The Sixth Circuit rejected Wal-Mart’s argument that it is unfair to permit absent class members to “stack” one class action onto another, noting that “this form of argument flies in the face of the rule against non-party preclusion.” Id. at 21. “We follow the Supreme Court’s lead and trust that existing principles in our legal system, such as stare decisis and comity among courts, are suited to and capable of address these concerns.” Id.

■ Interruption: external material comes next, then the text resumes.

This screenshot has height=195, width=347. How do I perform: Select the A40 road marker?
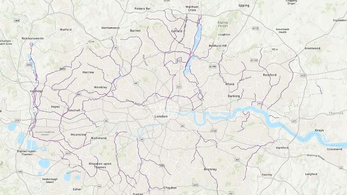pos(78,94)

In Phipps, the Sixth Circuit allowed former class members to re-assert the same class claims that the Supreme Court rejected in Dukes, primarily because plaintiffs invoked a different rule and certification theory (Rule 23(b)(3)) on behalf of a smaller group of class members (Region 43). As such, the Sixth Circuit’s opinion seemingly opens the door for plaintiffs who lose class certification in one forum to file the same claims in other forums, “stack” their tolling periods, and “shop” different class certification theories in the hopes of exhausting their opponents or obtaining more favorable rulings. If successful, such plaintiffs can raise the stakes for defendants by subjecting them to never-ending series of lawsuits involving claims that, because of extended tolling, reach back years or even decades. It remains to be seen whether Wal-Mart will seek further review of the Sixth Circuit’s decision or, if plaintiffs proceed with their motion for class certification, whether the district court indeed will resolve the matter based on principles of “stare decisis and comity.”